Goal
Reproduce the rows verbatim, beginning with the line containing "The image size is (702, 715)." and continuing through the line containing "I will point(50,240).".

Supplied entries
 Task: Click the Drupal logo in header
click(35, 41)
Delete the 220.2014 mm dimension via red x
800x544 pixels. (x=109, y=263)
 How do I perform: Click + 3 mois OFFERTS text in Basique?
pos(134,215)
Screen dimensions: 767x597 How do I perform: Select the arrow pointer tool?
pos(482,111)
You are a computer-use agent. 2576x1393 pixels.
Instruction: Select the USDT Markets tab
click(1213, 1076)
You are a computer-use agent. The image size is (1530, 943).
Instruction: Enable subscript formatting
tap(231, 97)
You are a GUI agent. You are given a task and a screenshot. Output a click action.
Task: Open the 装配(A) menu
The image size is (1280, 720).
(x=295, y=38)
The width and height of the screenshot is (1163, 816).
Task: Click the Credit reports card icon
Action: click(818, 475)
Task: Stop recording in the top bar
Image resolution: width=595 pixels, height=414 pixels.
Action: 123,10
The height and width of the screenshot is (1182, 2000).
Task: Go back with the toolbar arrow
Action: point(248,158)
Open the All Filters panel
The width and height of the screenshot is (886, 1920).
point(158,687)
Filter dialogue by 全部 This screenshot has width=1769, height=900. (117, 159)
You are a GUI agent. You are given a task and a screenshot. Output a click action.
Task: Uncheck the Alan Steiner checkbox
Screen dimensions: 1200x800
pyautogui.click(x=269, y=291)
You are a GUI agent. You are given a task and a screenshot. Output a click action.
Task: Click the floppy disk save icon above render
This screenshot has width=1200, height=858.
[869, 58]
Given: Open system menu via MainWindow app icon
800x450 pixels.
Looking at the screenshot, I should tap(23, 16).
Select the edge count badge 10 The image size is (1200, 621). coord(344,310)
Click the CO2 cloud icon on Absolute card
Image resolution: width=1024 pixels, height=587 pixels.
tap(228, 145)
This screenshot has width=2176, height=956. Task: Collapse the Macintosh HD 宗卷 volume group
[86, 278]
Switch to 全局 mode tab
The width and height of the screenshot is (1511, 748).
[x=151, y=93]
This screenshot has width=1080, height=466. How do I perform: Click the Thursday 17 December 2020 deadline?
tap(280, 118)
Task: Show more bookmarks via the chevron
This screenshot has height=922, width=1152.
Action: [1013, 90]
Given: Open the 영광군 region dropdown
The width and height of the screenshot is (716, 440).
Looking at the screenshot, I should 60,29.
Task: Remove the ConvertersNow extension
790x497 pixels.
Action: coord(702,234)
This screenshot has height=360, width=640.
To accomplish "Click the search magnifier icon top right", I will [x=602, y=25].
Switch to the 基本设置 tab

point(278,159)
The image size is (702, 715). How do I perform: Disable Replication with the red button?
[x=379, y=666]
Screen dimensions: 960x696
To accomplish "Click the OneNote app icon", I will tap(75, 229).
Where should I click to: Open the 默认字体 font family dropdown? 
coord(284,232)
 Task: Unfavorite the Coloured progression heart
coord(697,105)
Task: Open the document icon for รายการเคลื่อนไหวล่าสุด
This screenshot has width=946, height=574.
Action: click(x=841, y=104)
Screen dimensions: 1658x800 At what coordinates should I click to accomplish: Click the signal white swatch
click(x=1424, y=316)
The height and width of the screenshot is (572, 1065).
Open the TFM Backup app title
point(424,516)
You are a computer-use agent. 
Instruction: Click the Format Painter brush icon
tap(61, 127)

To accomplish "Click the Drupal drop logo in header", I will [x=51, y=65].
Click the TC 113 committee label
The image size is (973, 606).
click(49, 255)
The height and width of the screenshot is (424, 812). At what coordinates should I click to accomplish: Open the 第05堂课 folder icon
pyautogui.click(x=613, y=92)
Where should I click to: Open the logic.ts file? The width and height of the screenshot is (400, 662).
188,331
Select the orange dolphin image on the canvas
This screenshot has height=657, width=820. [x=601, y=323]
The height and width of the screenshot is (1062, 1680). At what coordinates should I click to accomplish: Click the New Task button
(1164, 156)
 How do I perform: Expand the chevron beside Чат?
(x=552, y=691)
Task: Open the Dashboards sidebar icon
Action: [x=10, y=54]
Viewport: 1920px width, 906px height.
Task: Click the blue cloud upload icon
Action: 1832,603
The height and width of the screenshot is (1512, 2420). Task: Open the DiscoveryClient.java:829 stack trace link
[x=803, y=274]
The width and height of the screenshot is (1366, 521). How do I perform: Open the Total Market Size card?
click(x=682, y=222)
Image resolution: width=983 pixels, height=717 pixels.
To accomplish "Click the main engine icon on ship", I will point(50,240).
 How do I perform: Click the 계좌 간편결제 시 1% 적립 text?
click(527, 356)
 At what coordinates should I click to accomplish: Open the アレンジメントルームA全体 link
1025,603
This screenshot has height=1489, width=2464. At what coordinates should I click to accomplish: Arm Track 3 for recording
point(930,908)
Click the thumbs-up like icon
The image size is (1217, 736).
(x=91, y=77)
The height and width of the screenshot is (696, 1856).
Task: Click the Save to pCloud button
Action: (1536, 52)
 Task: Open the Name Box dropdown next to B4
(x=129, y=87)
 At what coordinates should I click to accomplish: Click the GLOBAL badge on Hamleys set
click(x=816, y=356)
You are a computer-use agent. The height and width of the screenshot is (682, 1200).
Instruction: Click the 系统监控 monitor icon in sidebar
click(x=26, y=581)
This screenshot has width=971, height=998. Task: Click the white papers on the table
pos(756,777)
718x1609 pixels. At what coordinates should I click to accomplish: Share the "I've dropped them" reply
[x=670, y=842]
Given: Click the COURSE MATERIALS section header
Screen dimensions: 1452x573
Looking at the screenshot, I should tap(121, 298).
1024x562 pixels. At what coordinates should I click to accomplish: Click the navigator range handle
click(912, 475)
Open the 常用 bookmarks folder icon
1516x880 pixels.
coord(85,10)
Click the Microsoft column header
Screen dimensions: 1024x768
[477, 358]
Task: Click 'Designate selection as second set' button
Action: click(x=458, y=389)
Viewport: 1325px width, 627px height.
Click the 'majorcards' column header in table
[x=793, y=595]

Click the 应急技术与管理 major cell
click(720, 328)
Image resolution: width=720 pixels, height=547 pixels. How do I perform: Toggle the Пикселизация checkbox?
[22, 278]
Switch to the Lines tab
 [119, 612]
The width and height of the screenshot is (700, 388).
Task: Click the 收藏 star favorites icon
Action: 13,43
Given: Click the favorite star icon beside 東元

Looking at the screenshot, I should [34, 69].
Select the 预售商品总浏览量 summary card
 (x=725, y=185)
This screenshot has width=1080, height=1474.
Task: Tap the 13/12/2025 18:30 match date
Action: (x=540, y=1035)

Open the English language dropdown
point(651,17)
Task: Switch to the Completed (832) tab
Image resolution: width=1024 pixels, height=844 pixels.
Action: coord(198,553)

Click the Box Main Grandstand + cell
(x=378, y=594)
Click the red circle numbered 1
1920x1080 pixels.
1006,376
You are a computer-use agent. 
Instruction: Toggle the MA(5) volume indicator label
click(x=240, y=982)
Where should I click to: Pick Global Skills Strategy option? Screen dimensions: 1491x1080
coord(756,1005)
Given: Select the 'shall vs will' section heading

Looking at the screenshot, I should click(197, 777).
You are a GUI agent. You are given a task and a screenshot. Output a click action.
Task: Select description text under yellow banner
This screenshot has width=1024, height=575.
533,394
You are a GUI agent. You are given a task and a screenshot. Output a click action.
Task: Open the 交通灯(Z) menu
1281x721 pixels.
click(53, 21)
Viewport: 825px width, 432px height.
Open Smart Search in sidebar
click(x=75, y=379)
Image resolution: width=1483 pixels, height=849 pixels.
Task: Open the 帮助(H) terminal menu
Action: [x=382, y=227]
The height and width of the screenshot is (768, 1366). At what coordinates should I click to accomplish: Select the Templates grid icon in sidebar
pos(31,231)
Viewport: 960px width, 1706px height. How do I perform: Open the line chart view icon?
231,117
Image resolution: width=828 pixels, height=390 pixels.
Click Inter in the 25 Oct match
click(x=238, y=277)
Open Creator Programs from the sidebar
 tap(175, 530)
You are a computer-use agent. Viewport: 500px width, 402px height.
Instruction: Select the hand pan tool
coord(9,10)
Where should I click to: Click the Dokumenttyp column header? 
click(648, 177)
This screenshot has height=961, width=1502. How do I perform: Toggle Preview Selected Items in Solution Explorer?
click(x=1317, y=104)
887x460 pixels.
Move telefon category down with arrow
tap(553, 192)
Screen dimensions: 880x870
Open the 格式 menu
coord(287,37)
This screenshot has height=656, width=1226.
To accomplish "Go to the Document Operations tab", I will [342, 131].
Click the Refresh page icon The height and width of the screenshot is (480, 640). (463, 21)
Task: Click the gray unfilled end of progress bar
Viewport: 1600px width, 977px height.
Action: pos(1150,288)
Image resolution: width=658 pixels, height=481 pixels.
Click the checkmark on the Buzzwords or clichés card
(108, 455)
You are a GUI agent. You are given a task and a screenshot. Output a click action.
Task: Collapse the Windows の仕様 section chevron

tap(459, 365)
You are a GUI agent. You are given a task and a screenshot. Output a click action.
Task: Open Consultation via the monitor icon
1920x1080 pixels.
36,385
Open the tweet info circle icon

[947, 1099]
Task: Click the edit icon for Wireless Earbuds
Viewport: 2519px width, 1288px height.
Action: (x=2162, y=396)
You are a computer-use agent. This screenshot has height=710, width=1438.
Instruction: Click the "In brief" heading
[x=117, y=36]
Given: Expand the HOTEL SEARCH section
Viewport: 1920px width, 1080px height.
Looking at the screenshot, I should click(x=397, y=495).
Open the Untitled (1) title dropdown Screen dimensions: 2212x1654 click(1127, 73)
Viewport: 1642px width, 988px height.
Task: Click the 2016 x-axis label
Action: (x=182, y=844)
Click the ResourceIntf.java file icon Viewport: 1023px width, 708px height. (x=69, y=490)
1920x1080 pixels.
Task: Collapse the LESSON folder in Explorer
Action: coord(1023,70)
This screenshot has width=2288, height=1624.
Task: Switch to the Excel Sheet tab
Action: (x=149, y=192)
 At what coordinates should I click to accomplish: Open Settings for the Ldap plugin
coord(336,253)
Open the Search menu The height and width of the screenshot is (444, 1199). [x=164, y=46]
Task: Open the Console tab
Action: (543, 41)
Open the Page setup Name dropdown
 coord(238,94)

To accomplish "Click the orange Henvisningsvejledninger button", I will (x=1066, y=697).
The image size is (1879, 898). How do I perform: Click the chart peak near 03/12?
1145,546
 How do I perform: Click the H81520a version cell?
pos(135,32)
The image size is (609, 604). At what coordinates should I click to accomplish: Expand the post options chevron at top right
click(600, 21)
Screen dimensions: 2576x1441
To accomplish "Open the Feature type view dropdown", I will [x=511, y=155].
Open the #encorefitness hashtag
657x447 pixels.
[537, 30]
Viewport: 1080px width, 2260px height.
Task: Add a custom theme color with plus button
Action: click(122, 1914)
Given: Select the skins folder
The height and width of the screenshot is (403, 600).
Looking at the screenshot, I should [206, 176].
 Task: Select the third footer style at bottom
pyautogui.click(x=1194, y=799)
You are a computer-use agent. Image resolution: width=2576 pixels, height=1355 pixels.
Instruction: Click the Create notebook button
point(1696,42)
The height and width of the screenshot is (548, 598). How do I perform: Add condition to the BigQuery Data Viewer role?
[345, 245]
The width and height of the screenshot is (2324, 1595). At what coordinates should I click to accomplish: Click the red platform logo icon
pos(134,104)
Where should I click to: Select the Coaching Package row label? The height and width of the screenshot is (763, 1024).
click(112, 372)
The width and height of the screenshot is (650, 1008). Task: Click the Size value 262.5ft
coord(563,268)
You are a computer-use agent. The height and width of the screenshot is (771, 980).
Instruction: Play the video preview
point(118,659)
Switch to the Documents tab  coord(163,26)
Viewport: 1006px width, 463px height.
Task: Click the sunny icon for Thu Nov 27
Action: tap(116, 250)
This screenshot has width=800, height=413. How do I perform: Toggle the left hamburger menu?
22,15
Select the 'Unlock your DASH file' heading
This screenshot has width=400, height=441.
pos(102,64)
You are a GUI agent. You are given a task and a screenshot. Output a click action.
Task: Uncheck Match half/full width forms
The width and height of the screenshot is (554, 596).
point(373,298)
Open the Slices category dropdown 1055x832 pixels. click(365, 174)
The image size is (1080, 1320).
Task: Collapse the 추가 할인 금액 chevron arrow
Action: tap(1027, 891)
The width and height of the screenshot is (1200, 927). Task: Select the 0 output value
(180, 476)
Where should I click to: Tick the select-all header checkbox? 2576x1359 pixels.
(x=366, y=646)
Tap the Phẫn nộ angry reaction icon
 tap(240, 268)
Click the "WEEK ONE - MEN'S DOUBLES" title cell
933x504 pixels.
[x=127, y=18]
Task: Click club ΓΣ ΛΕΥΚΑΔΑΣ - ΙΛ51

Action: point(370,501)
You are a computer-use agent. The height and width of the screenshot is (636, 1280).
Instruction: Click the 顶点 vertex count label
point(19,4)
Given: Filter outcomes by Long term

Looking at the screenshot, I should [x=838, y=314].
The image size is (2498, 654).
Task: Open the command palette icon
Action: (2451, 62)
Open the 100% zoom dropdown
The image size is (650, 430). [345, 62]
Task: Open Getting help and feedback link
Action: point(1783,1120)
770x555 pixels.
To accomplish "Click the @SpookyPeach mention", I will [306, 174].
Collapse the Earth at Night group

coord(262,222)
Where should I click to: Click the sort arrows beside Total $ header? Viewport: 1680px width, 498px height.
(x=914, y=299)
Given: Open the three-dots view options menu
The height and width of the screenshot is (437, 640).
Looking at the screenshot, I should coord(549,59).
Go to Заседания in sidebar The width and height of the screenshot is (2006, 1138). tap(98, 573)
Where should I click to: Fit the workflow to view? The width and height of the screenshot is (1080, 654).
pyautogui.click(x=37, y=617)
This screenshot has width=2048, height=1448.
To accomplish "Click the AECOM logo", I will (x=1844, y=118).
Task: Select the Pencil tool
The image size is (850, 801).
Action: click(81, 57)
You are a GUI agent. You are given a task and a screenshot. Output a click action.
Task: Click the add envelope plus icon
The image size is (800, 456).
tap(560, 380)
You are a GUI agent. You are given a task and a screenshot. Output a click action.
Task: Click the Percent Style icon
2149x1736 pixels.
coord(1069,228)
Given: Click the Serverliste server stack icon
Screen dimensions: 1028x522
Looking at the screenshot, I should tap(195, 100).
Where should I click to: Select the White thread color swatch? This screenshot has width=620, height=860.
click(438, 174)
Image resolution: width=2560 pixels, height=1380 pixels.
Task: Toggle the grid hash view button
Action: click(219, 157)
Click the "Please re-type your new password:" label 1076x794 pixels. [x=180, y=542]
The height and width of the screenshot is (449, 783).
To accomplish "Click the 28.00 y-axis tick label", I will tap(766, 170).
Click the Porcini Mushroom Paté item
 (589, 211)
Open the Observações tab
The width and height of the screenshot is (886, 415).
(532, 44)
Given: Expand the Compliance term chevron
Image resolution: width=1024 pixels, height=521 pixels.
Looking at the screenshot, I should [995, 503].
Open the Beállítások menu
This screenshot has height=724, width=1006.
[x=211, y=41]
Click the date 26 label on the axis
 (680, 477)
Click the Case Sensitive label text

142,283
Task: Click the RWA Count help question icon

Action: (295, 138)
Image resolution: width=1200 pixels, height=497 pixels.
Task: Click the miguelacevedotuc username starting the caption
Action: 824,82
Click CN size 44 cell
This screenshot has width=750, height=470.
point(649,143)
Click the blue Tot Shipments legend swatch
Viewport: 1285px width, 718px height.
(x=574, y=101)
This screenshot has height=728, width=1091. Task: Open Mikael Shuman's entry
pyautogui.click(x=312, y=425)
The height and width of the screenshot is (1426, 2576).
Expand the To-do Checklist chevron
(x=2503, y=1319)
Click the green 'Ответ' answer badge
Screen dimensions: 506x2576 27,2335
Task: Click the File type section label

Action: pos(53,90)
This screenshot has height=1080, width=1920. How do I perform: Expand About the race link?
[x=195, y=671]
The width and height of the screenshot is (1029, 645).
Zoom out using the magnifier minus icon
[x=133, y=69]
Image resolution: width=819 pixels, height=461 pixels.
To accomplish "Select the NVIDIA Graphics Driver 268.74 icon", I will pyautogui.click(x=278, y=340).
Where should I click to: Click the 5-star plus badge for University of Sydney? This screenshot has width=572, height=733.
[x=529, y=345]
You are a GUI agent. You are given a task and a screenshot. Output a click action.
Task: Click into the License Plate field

Response
The image size is (702, 715). How do I perform: Disable Replication with the red button?
[x=379, y=666]
Screen dimensions: 960x696
To accomplish "Click the OneNote app icon", I will tap(75, 229).
Where should I click to: Open the 默认字体 font family dropdown? 
coord(284,232)
 Task: Unfavorite the Coloured progression heart
coord(697,105)
Task: Open the document icon for รายการเคลื่อนไหวล่าสุด
This screenshot has width=946, height=574.
Action: click(x=841, y=104)
Screen dimensions: 1658x800 At what coordinates should I click to accomplish: Click the signal white swatch
click(x=1424, y=316)
The height and width of the screenshot is (572, 1065).
Open the TFM Backup app title
point(424,516)
You are a computer-use agent. 
Instruction: Click the Format Painter brush icon
tap(61, 127)

To accomplish "Click the Drupal drop logo in header", I will [x=51, y=65].
Click the TC 113 committee label
The image size is (973, 606).
click(49, 255)
The height and width of the screenshot is (424, 812). At what coordinates should I click to accomplish: Open the 第05堂课 folder icon
pyautogui.click(x=613, y=92)
Where should I click to: Open the logic.ts file? The width and height of the screenshot is (400, 662).
188,331
Select the orange dolphin image on the canvas
This screenshot has height=657, width=820. [x=601, y=323]
The height and width of the screenshot is (1062, 1680). At what coordinates should I click to accomplish: Click the New Task button
(1164, 156)
 How do I perform: Expand the chevron beside Чат?
(x=552, y=691)
Task: Open the Dashboards sidebar icon
Action: [x=10, y=54]
Viewport: 1920px width, 906px height.
Task: Click the blue cloud upload icon
Action: 1832,603
The height and width of the screenshot is (1512, 2420). Task: Open the DiscoveryClient.java:829 stack trace link
[x=803, y=274]
The width and height of the screenshot is (1366, 521). How do I perform: Open the Total Market Size card?
click(x=682, y=222)
Image resolution: width=983 pixels, height=717 pixels.
To accomplish "Click the main engine icon on ship", I will point(50,240).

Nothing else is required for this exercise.